Ricky Holland is one of them. I am still not sure why I believed his parents’ story of running away. He was a seven year old child and even if he did run away from home it was a sign of far more serious trouble than what I would consider in an adolescent. It took me months to start to question the story. And of course it was a lie. He had been abused and killed, and the former at least should have been obvious to me right away. I may not have directly known him but I know through that assumption I indirectly was one who failed him.
Shasta Groene is the other. In some ways this is a reversal of the above case because I took nothing at face value and jumped to the conclusion she and her brother were dead, killed by the intruder. I will give myself a little credit for not suspecting a family member and thinking it was a stranger or a friend of the family, but no more. Like with Ricky, I failed. She was not dead; is not dead, and the only reason her brother is is because we all assumed they were. The motto of our site is “If you look for a person, you may find a body. But if you look for a body, you may miss a person.” I had used that phrase for almost two years and it took this case to brutally remind me I was not always operating under it.
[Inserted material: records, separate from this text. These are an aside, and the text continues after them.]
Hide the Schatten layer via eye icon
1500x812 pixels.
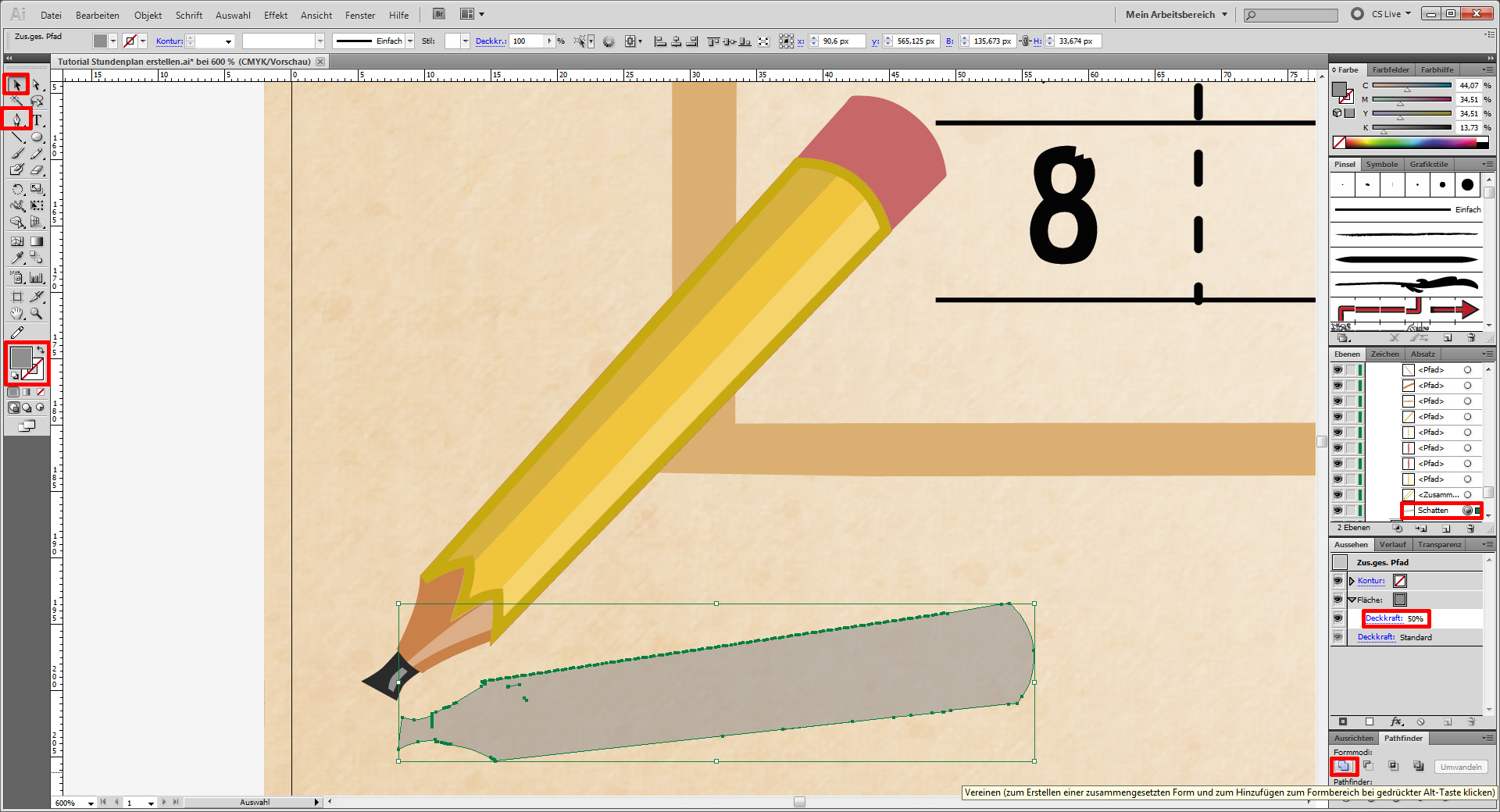tap(1338, 511)
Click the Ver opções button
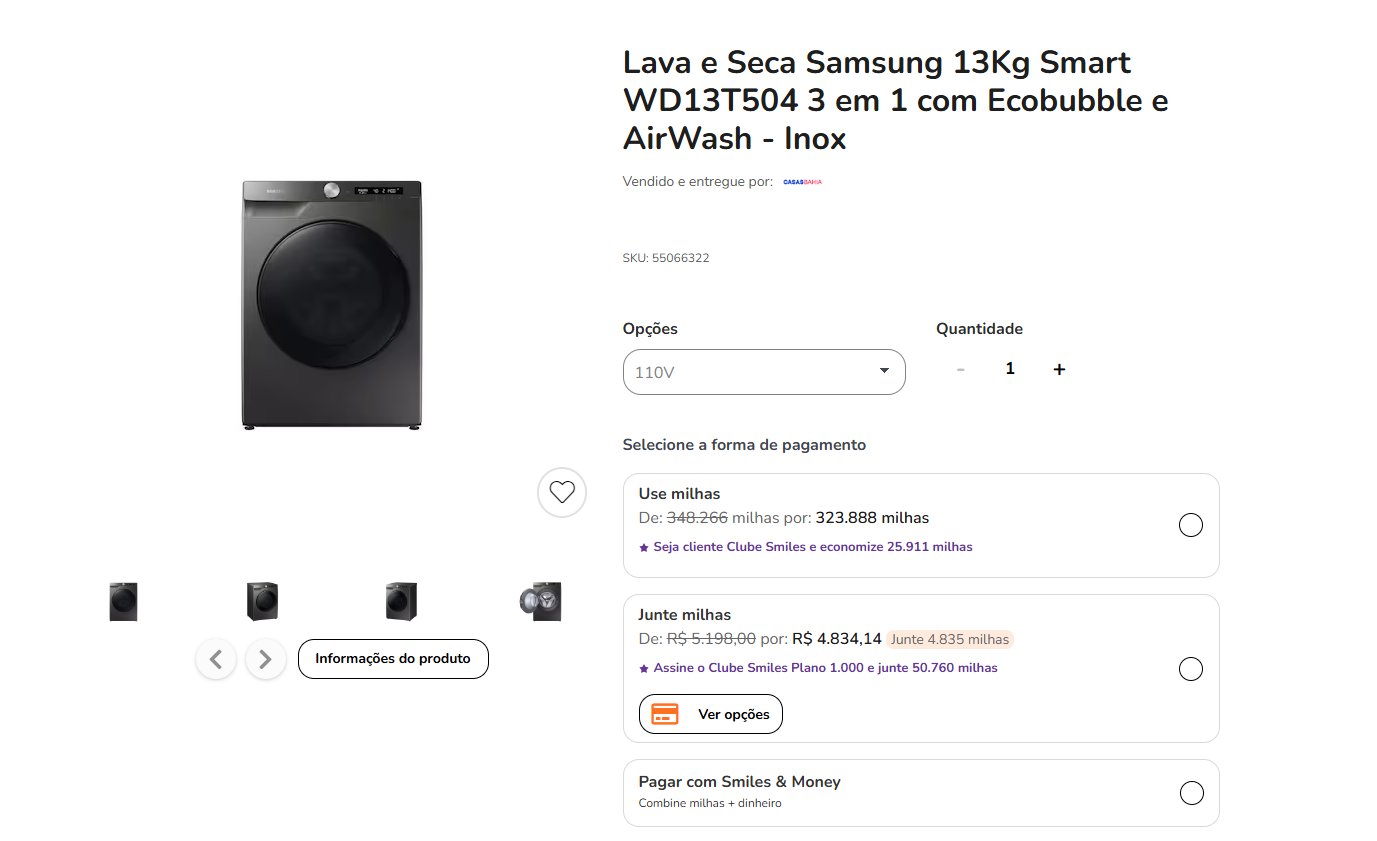 [x=711, y=714]

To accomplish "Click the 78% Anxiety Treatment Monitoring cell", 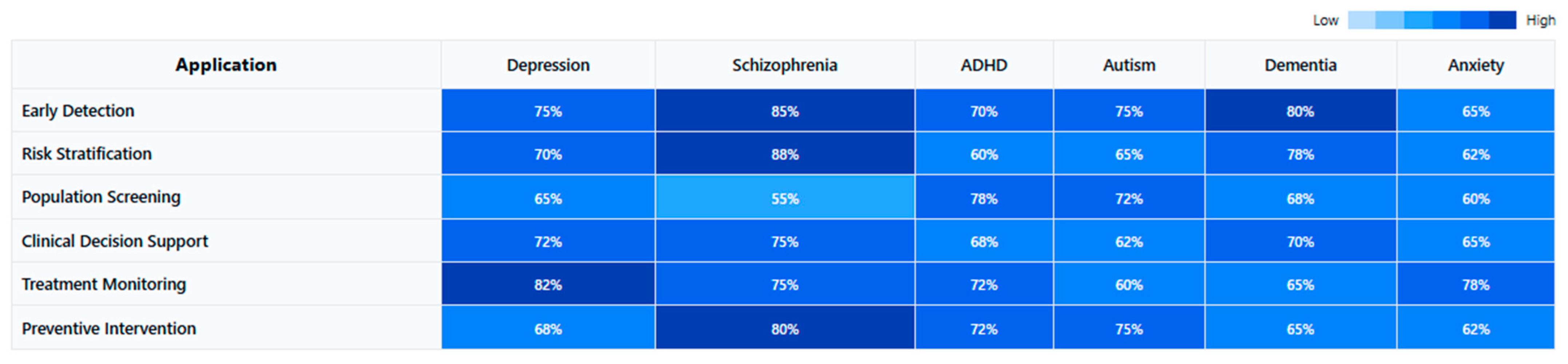I will click(1476, 284).
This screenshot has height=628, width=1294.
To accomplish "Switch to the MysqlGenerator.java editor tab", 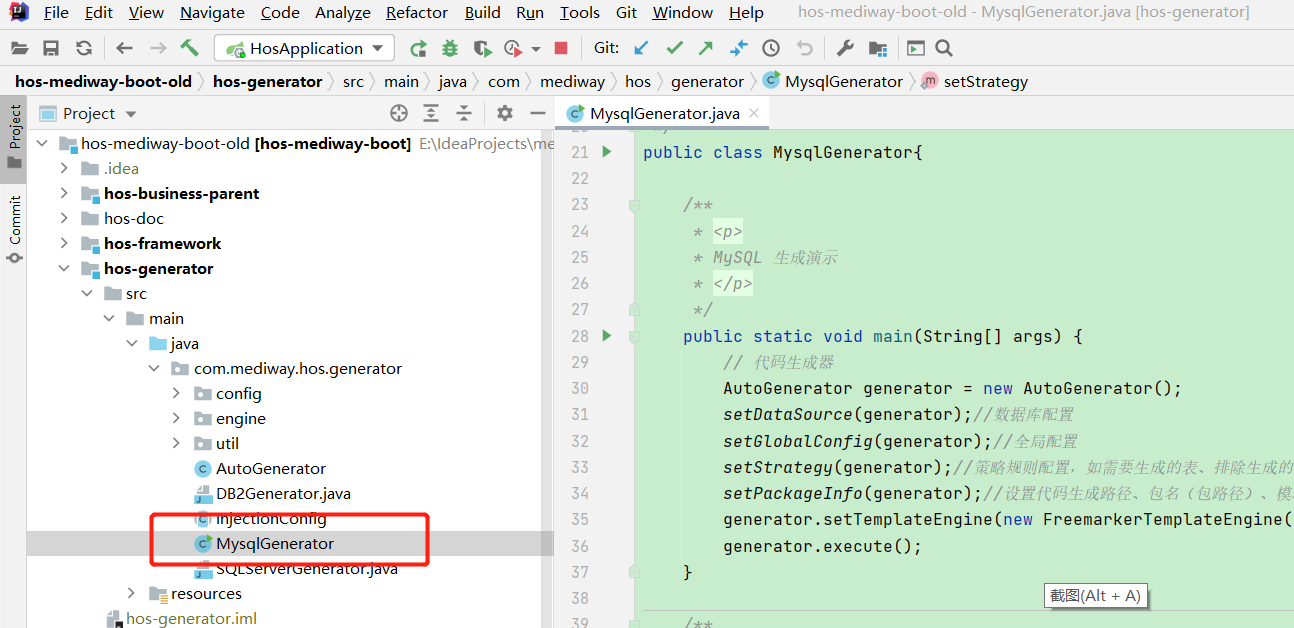I will coord(663,113).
If there is no real evidence a child was killed, I don’t presume it for the most part. I never rule it out but with no credible evidence I can’t really consider it either. Evidence, however can be in non-physical forms. Like in the classic battered child syndrome, evidence of past abuse can make me assume the child was killed, even if no actual physical evidence exists. Michelle Pulsifer, for example. And I now add Adam Hermann to the list. All reports say siblings say he was abused. He wasn’t reported missing for ten years. Just like Michelle. The parents claimed he ran away but not only couldn’t be bothered to try to locate him if that were indeed true they told others the state took him. And if it had only been a few days or weeks I would still reach that conclusion mostly because of his past abuse.
Ricky and Shasta both tell me in very different ways to never assume too much. And I think about them and Adam. I may not be able to do anything but advocate for finding his remains and charging his parents, but at least I know better now than to think otherwise.
Rest in peace, Adam. You deserved far better than what was given you.